The German Center for Neurodegenerative Diseases (DZNE) is dedicated to neurodegenerative disease, covering both research on the fundamental molecular and cellular basis of neurodegenerative disease as well as clinical and population research. In particular, research areas include topics central to this application such as age-related cognitive impairment, epigenetics and genome-environment interactions, as well as stem cells and tissue maintenance. Groups at the DZNE employ a wide range of techniques from precursor cell cultures (neurospheres and monolayers from mice) and primary neural ex-vivo and myeloid cell cultures (human and mouse) to behavioral phenotyping and single-cell transcriptomics.

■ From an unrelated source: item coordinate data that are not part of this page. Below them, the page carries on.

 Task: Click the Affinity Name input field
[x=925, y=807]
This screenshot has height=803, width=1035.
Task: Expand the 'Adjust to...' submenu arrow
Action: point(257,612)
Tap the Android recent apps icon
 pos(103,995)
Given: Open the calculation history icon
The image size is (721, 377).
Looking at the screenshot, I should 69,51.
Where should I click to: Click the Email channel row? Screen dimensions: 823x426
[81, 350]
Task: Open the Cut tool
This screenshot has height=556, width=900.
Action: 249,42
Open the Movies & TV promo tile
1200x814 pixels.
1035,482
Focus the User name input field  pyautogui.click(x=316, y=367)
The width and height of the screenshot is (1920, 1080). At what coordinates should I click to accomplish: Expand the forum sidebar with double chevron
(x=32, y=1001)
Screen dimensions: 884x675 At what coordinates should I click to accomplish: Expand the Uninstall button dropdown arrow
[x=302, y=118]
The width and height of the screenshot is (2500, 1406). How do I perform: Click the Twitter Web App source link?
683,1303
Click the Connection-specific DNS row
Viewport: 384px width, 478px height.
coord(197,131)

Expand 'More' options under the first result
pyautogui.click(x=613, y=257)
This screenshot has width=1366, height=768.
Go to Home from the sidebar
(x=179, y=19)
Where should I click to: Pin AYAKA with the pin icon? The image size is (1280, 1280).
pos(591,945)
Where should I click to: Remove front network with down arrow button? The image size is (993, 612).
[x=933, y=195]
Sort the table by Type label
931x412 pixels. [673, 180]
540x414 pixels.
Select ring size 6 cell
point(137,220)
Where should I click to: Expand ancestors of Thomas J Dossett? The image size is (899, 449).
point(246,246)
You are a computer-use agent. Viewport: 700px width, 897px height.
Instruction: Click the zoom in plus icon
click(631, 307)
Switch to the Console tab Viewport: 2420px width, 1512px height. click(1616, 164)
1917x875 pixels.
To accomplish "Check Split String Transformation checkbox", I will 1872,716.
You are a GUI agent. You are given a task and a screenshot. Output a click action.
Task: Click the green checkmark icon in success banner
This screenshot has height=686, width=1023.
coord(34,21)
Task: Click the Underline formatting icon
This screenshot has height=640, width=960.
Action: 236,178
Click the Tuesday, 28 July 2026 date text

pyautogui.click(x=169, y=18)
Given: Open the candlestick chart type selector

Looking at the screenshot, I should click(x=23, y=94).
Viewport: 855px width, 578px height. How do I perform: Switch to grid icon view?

The Max-Delbrück Center (MDC) has a longstanding commitment to metabolic research, hosting dedicated metabolic research activities at all levels, from basic science to human population based studies. To investigate metabolic related questions with respect to ageing, participating research groups at the MDC employ the full spectrum of methods from complex animal models to advanced human imaging technologies currently available to compete at the forefront of metabolic research, placing the MDC as a metabolism cornerstone for the AMPro program.